The yeast model for batten disease: mutations in BTN1, BTN2, and HSP30 alter pH homeostasis

Abstract

The BTN1 gene product of the yeast Saccharomyces cerevisiae is 39% identical and 59% similar to human CLN3, which is associated with the neurodegenerative disorder Batten disease. Furthermore, btn1-Delta strains have an elevated activity of the plasma membrane H(+)-ATPase due to an abnormally high vacuolar acidity during the early phase of growth. Previously, DNA microarray analysis revealed that btn1-Delta strains compensate for the altered plasma membrane H(+)-ATPase activity and vacuolar pH by elevating the expression of the two genes HSP30 and BTN2. We now show that deletion of either HSP30 or BTN2 in either BTN1(+) or btn1-Delta strains does not alter vacuolar pH but does lead to an increased activity of the vacuolar H(+)-ATPase.
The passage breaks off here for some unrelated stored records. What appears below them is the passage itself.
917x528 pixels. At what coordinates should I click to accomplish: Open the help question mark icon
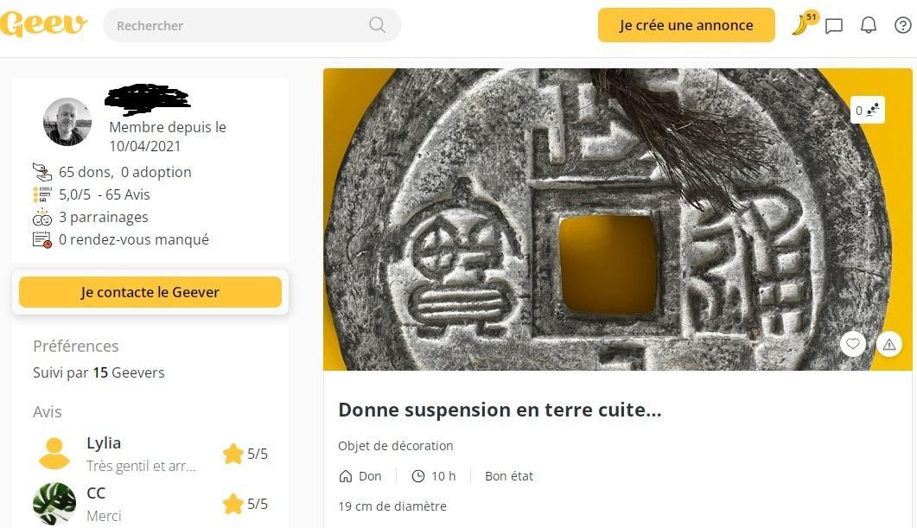coord(903,25)
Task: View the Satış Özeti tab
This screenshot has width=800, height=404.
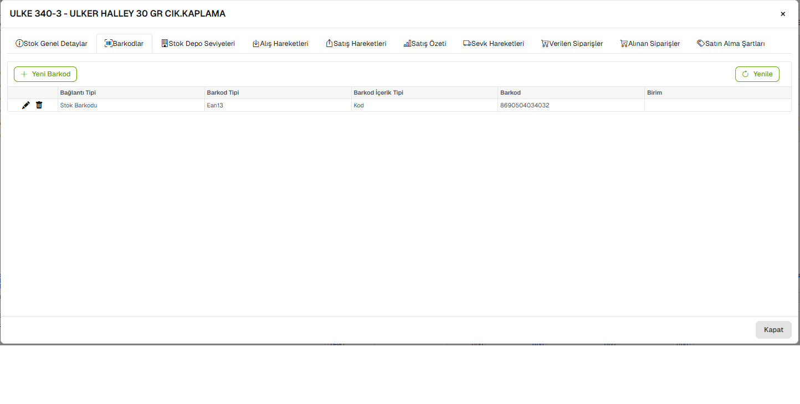Action: 424,44
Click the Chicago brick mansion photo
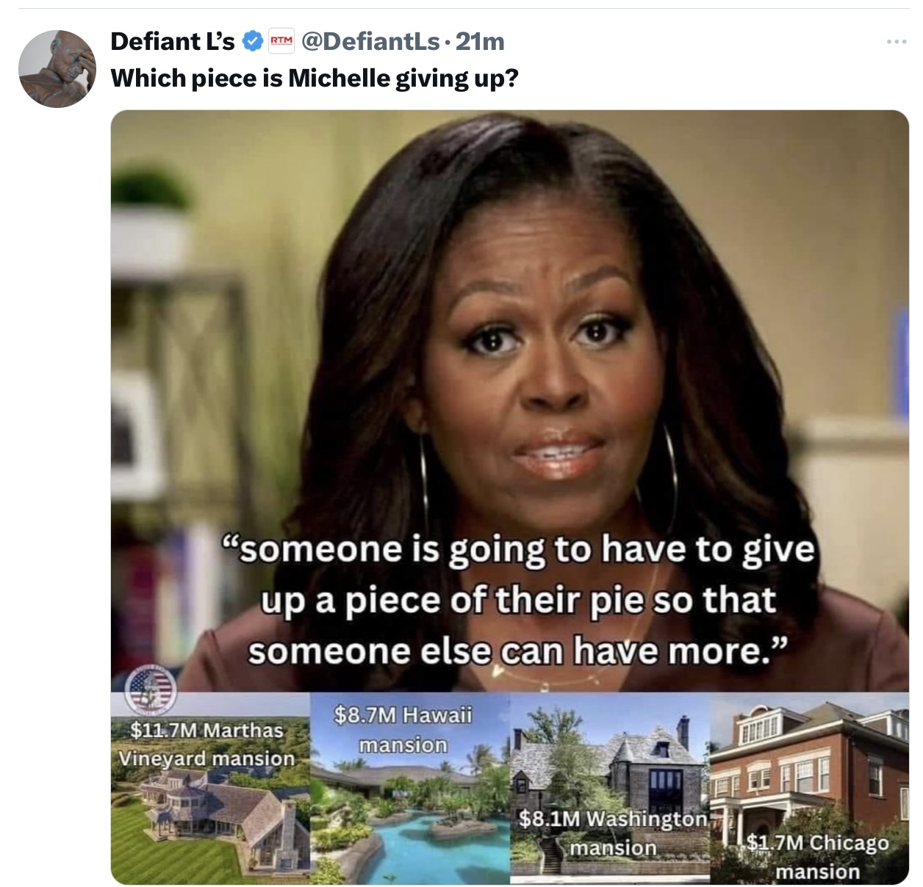The image size is (923, 887). click(x=809, y=788)
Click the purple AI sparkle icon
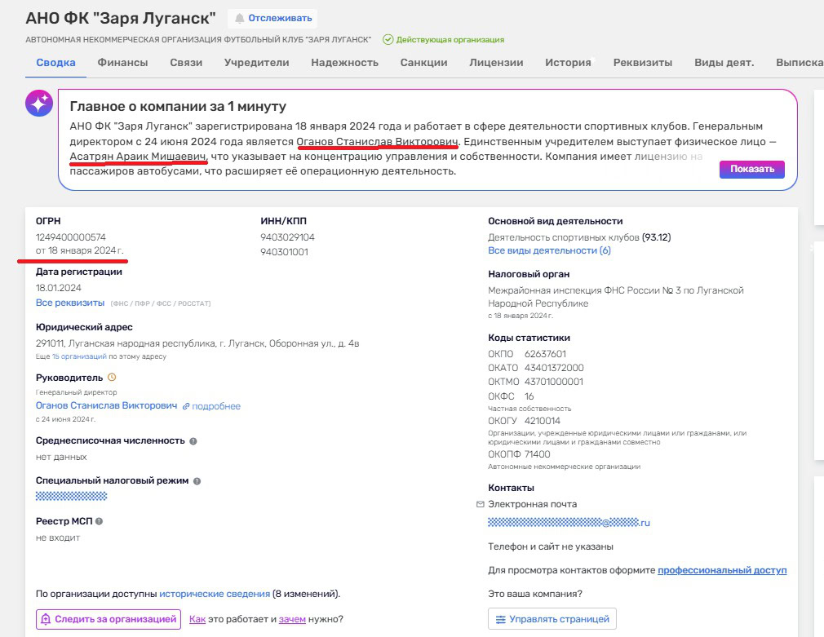 point(39,104)
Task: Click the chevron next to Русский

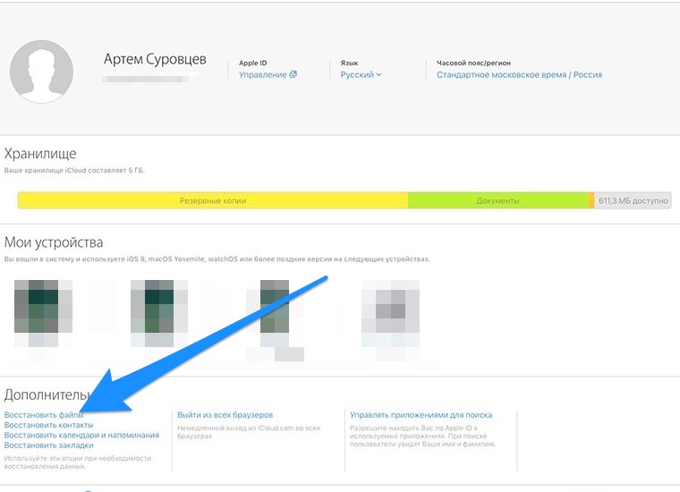Action: click(x=378, y=74)
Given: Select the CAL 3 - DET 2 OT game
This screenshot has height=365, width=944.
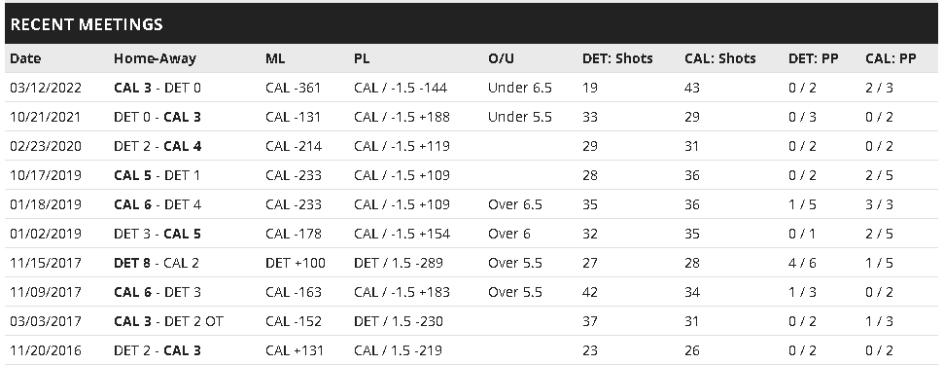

Deletion of BTN1, BTN2, or HSP30 does not alter cytosolic pH but diminishes pH buffering capacity and causes poor growth at low pH in a medium containing sorbic acid, a condition known to result in disturbed intracellular pH homeostasis. Btn2p was localized to the cytosol, suggesting a role in mediating pH homeostasis between the vacuole and plasma membrane H(+)-ATPase. Increased expression of HSP30 and BTN2 in btn1-Delta strains and diminished growth of btn1-Delta, hsp30-Delta, and btn2-Delta strains at low pH reinforce our view that altered pH homeostasis is the underlying cause of Batten disease.

FIG. 1

The hsp30-Δ and btn2-Δ deletions do not effect response to ANP. The strains were grown for 10 days on YPG medium (A) and YPG medium containing 1.66 mg of ANP/ml (B).

FIG. 2

Diminished growth of btn1-Δ, hsp30-Δ, and btn2-Δ strains at low pH. (A and B) Growth of the ρ⁺ series of strains (a to h) (A) and the ρ⁻ series of strains (i to p) (B) in medium containing 0.2 mM sorbic acid at pH 3.8. (C) Growth of both the ρ⁺ and ρ⁻ series in YPD medium. All strain genotypes are listed in Table 1.

FIG. 3

Btn2p localizes to the cytosol. The btn2-Δ strain containing GFP-Btn2p was grown to mid-exponential phase in a synthetic medium lacking uracil, which allows for normal expression of the BTN2 fusion rather than overexpression utilizing the MET25-promoter. (A) Normal phase-contrast microscopy; (B) fluorescence microscopy; (C) overlay of the phase-contrast and fluorescence images, demonstrating the cytosolic localization of the GFP-Btn2p fusion protein.